━━━ Dataset ━━━

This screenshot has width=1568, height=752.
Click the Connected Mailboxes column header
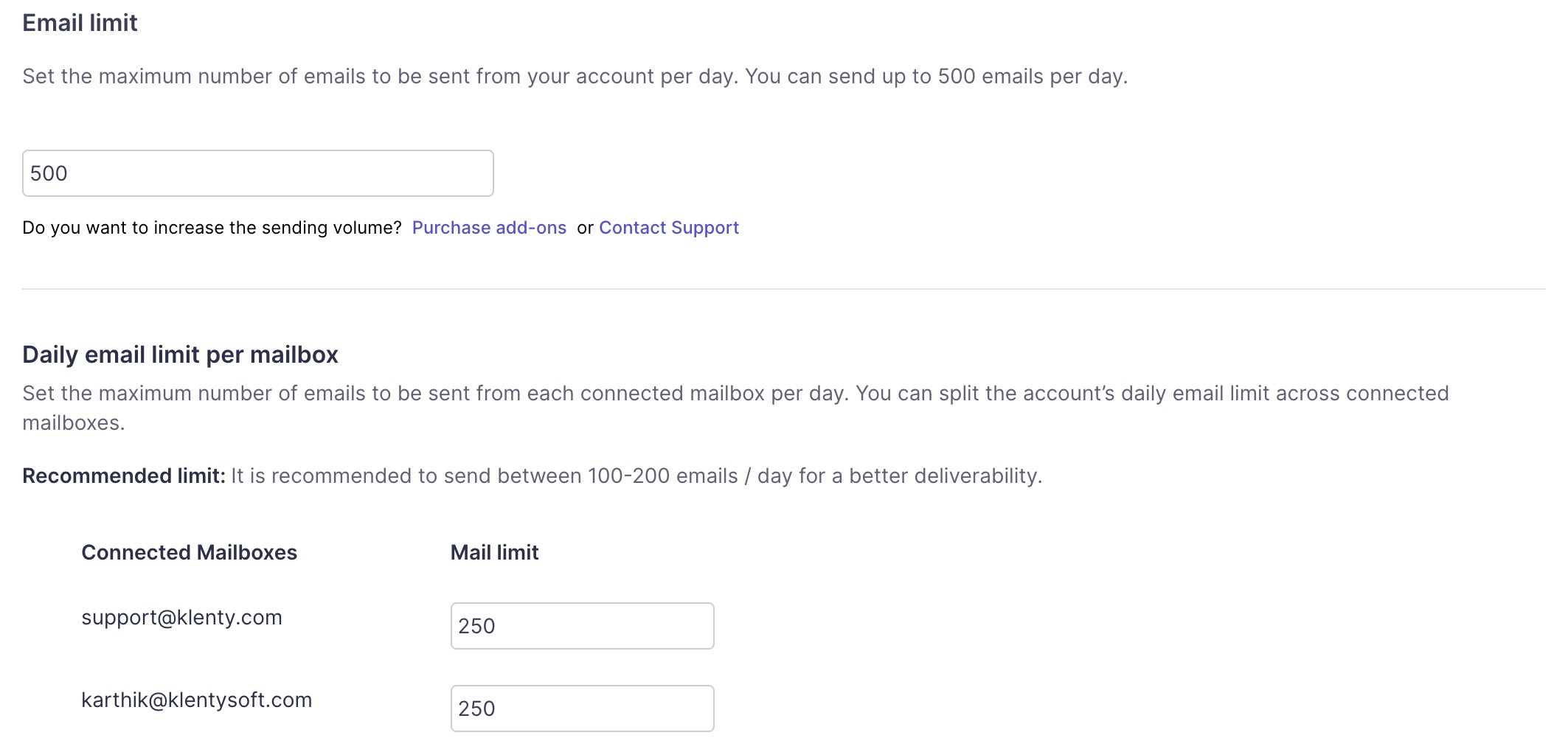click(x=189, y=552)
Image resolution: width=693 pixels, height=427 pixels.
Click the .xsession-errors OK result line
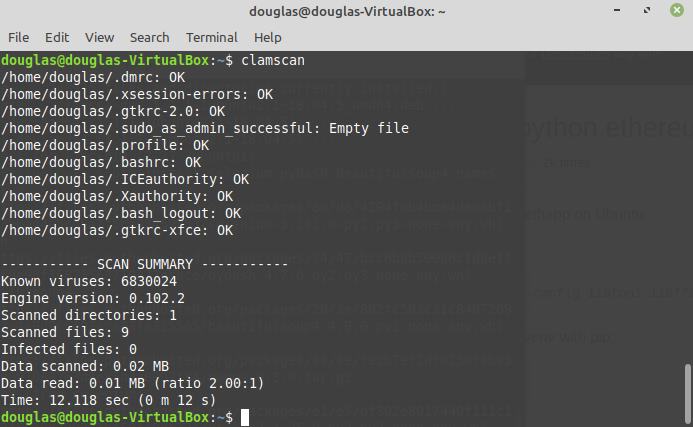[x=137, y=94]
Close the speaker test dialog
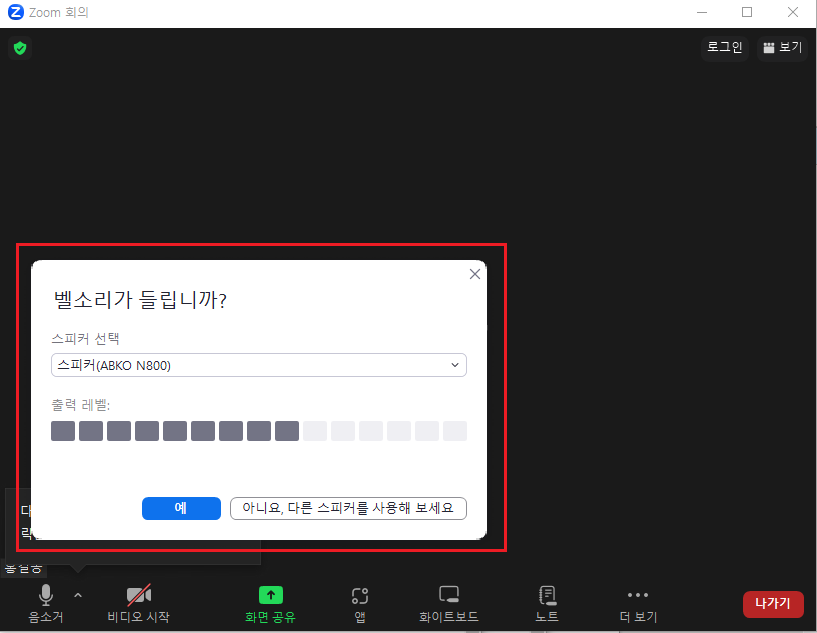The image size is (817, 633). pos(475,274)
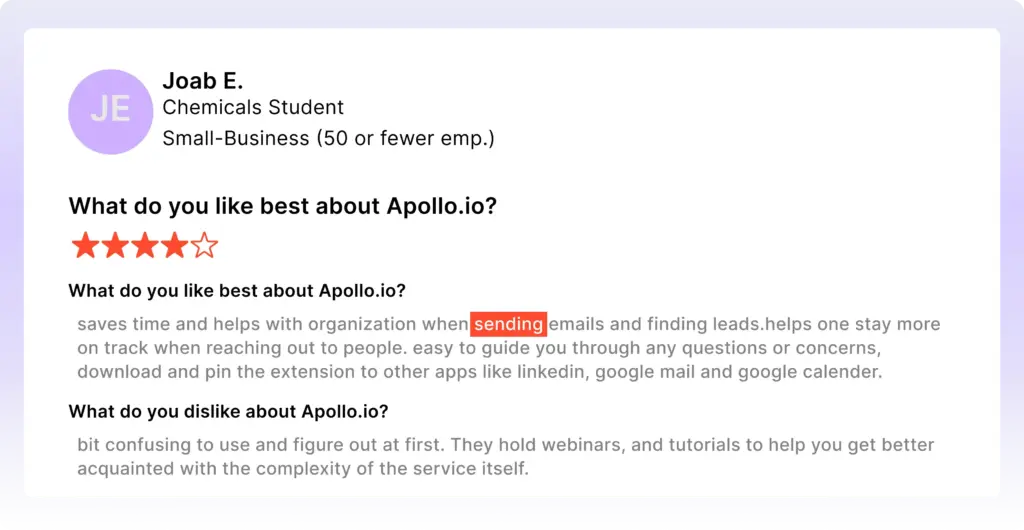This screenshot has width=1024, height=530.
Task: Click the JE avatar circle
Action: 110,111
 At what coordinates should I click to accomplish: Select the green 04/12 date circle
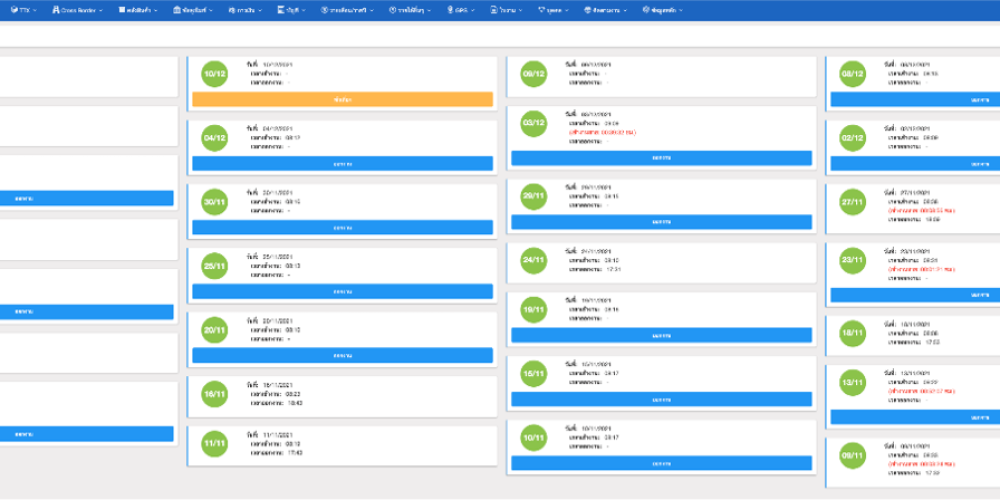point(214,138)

━━━

Exercise brief: Retype every record as it stands. None of the pictures should appear.

Answer area:
This screenshot has width=1568, height=752.
Click the Connected Mailboxes column header
click(x=189, y=552)
Image resolution: width=693 pixels, height=427 pixels.
Click the .xsession-errors OK result line
[x=137, y=94]
Close the speaker test dialog
The image size is (817, 633). pos(475,274)
This screenshot has width=1024, height=530.
Task: Click the JE avatar circle
Action: 110,111
 At what coordinates should I click to accomplish: Select the green 04/12 date circle
point(214,138)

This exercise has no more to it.